By Audrey Carleton
Last week’s historic heatwave saw portions of the U.S. Northwest breaking all-time temperature records and gearing up for wildfire risk. The temperatures are now being attributed to an excess of 100 deaths across the region as it gears up for another week of extreme highs.
The heat can feel apocalyptic, and scientists are increasingly studying the heat and humidity conditions at which some humans suddenly die, a phenomenon that is becoming increasingly common as a result of extreme weather driven by climate change. This is perhaps best illustrated in a study published last year in Science Advances, alarmingly titled “The emergence of heat and humidity too severe for human tolerance.”
Originally, conditions like this weren’t expected until the mid 21st century, according to climate models. But they are actually already here. In that study, Radley Horton, Lamont Research Professor at Columbia University’s Lamont-Doherty Earth Observatory and co-authors surveyed weather station data from across the world, collected between 1979 and 2017, and found over 7,000 instances of so-called “wet bulb” conditions, which can lead to human deaths. Wet bulb temperature is the point at which humidity and heat hit a point where evaporation due to sweat no longer works to cool a person. Most of these wet bulb conditions were concentrated in South Asia, the coastal Middle East, and southwest North America (areas denoted in red and orange on a map Horton and his colleagues created, below).
The conditions aren’t actually that hard to imagine: Wet bulb conditions occur when relative humidity is above 95 percent and temperatures are at least 88 degrees F, according to the study. The human body, Horton’s study found, is essentially unable to withstand wet bulb conditions at all once temperatures hit 95 degrees F. Under these conditions, it’s possible for otherwise healthy people to die.
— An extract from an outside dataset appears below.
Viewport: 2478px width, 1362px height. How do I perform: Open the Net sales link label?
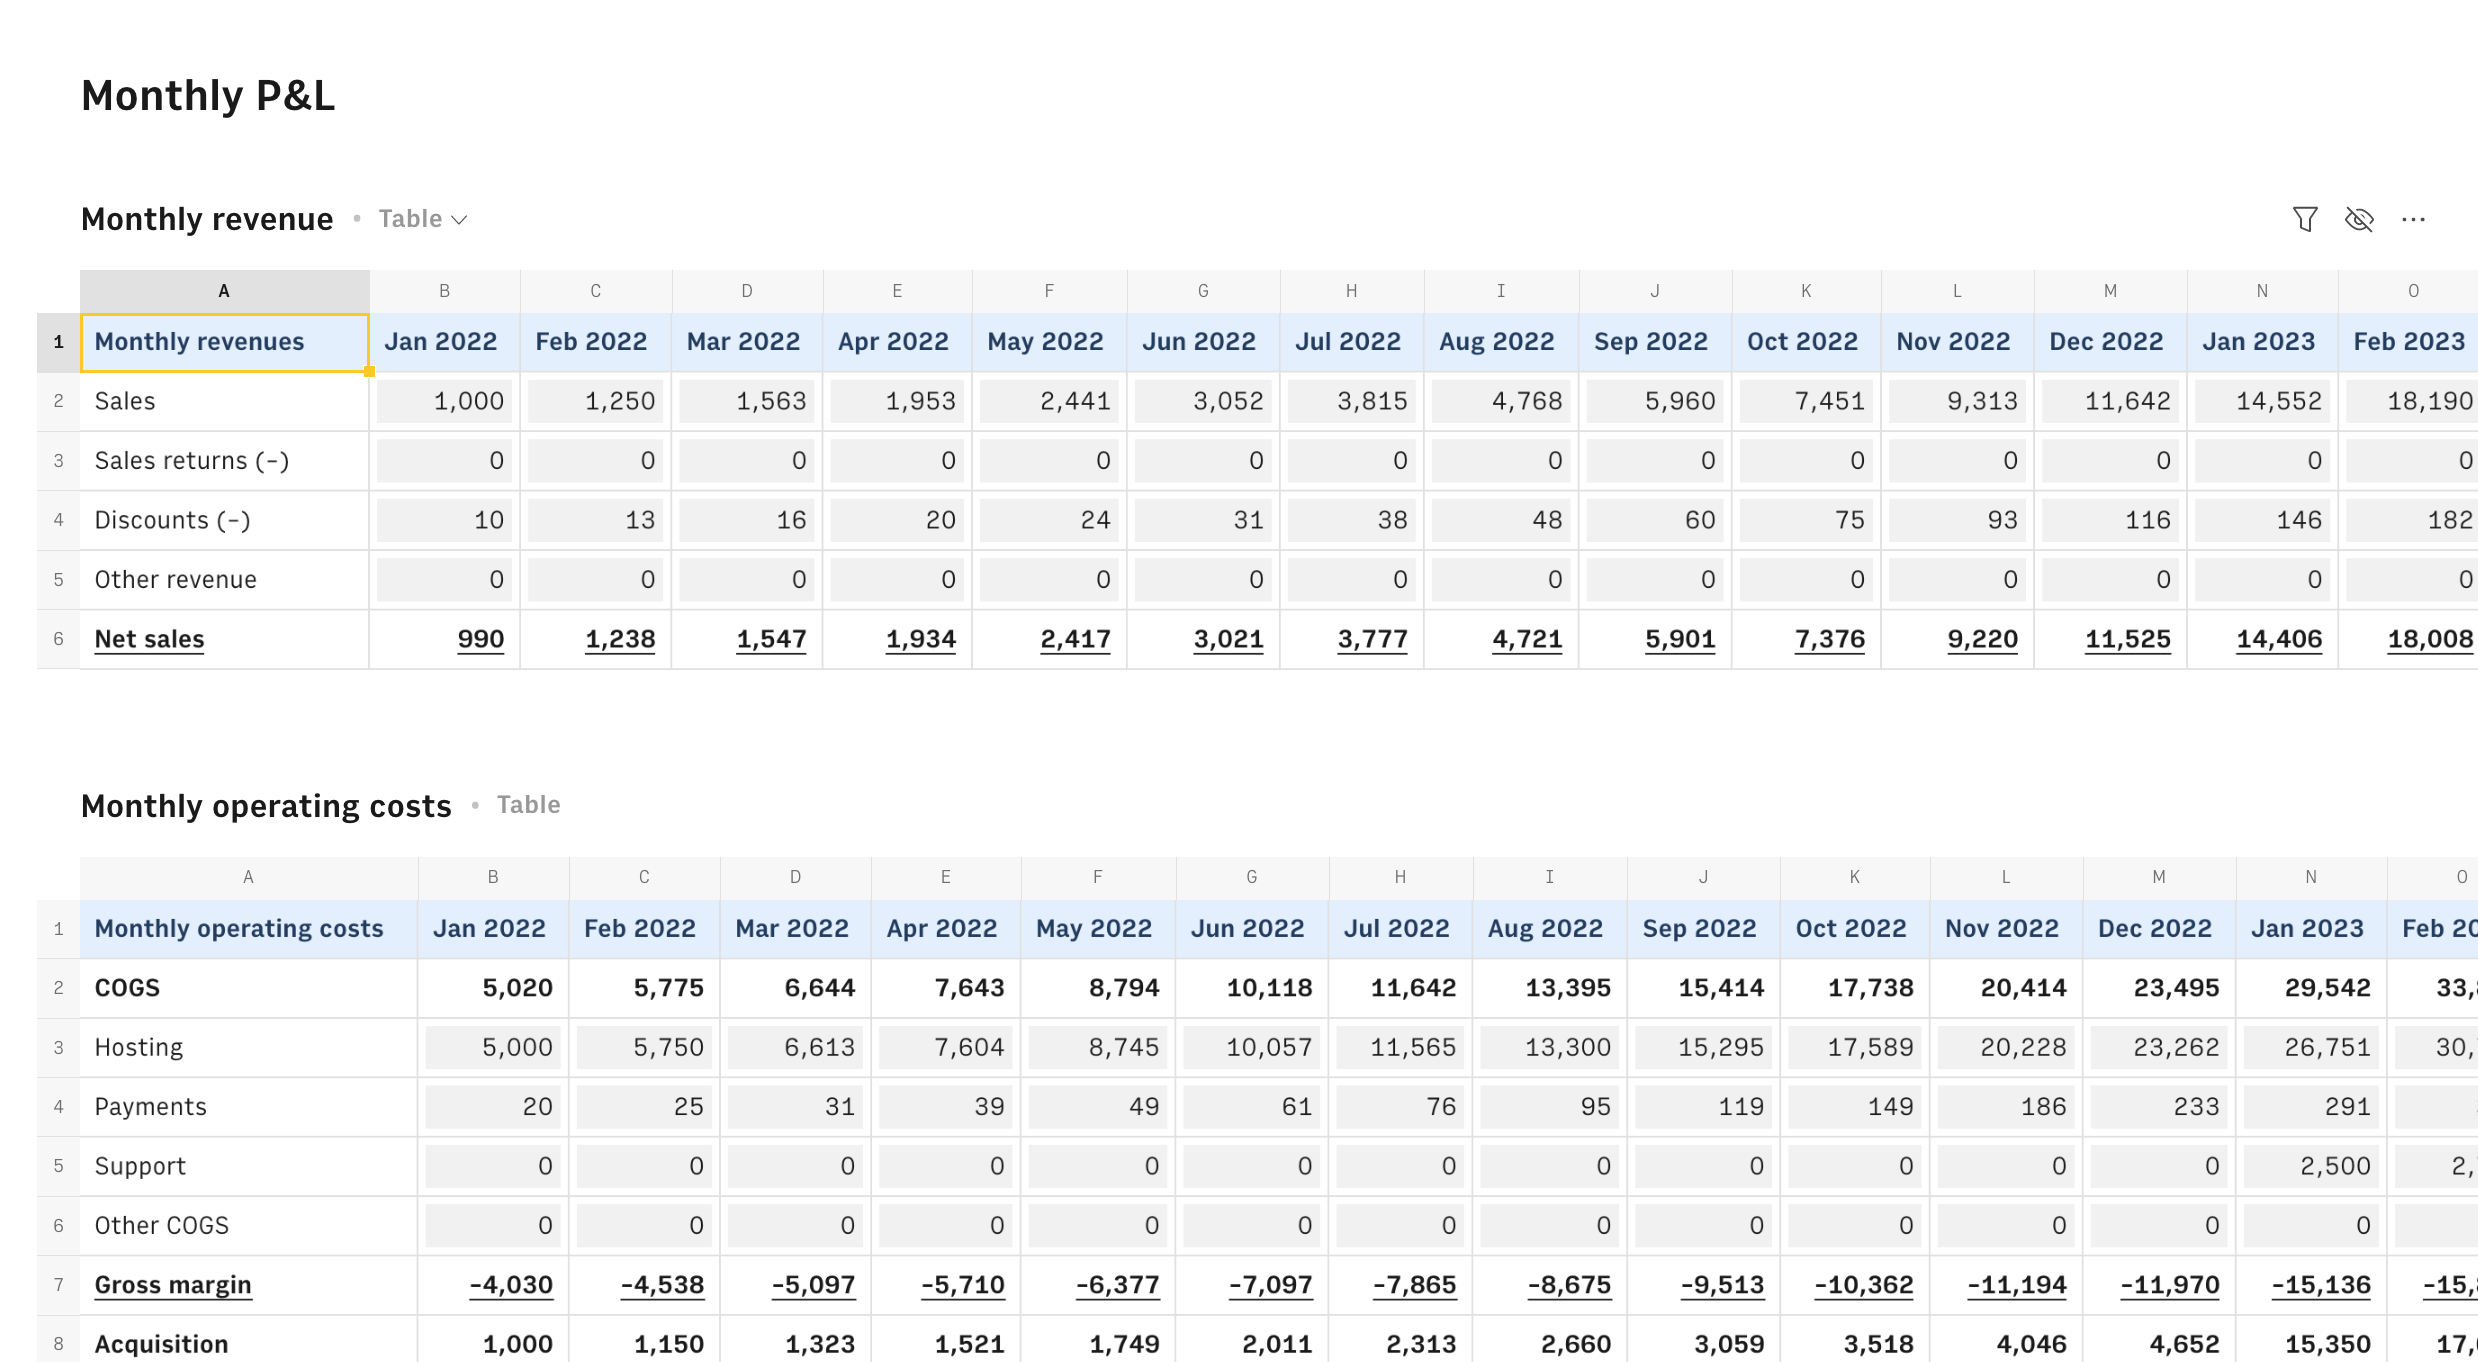(149, 639)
“Even if they’re in perfect health, even if they’re sitting in the shade, even if they’re wearing clothes that make it easy in principle to sweat, even if they have an endless supply of water,” Horton said. “If there’s enough moisture in the air, it’s thermodynamically impossible to prevent the body from overheating.”
Horton’s research was supported by the National Oceanic and Atmospheric Administration, meaning that the U.S. government has been actively studying the weather conditions at which otherwise healthy humans spontaneously die: “Some locations have already reported combined heat and humidity extremes above humans’ survivability limit,” a NOAA press release stated. NOAA is also supporting a few projects that further study wet bulb conditions.
Sweating is a necessary function for coping with hot days. Once on the surface of the skin, sweat droplets can get hot enough that they turn into a gas and dissolve, eliminating heat and keeping the body’s internal temperature down.
The problem is, the atmosphere’s ability to take up moisture is finite; water can only transform into a gaseous state if the air surrounding the body is dry enough to accept it. In overly humid conditions, sweat is less likely to evaporate into the atmosphere than in dry conditions, Horton said. Dry heat, like that of the desert, is typically more comfortable than humid heat for this reason.
“We need a differential between the human body and the environment, and if the air is already holding as much moisture as it can, you don’t have that gradient,” Horton said. “Your body’s not able to get the atmosphere to take that moisture from it.”
So, on humid days, the water our bodies emit just stays there, getting hotter and hotter without ever evaporating into a gas. (Think of what happens in a steam room, when your body collects sweat instead of eliminating it, until the heat becomes so overwhelming that you need to step out.)
A growing number of other regions are nearing this point: The Southeast US, the Gulf of Mexico and Northern Australia, all denoted by green on the map, are seeing higher daily maximum wet bulb temperatures.
Horton believes that, in the short term, reducing exposure to wet bulb temperature will be a matter of behavioral adaptation—simply avoiding these conditions by taking respite in air conditioning, for example. But as severe heat straddles the country and energy grids in Texas, New York and beyond show signs of buckling under the pressure of extreme use, the reliability of AC becomes increasingly uncertain.
Access to AC is also not guaranteed, Horton notes. Migrant and farm laborers and those living in energy poverty will have a harder time withstanding these conditions by cooling off indoors, he says.
Matthew Lewis, director of communications at housing advocacy group California YIMBY, noted in a recent Twitter thread that wet bulb temperatures could soon be a factor at the helm of climate migration.
“Many of the places humans currently live on the planet are on their way to being functionally uninhabitable by humans,” he said. “They will have to move.”
Lewis urges states and municipalities to prepare for this eventuality: “Depose the NIMBYs in your city government. Defeat the car-stans who deny that all of this is happening,” Lewis wrote.
He also urges weather broadcasts to include wet bulb indices in temperature announcements “as a matter of public service,” the way some do air quality and humidity metrics. Horton says “feels like” measurements are the closest many forecasts come to this—but units aren’t standardized across weather stations, and this can create confusion.
“The very fact that there isn’t one standard that everyone uses, and that most people couldn’t explain exactly what these mean suggests that we could do more,” he said.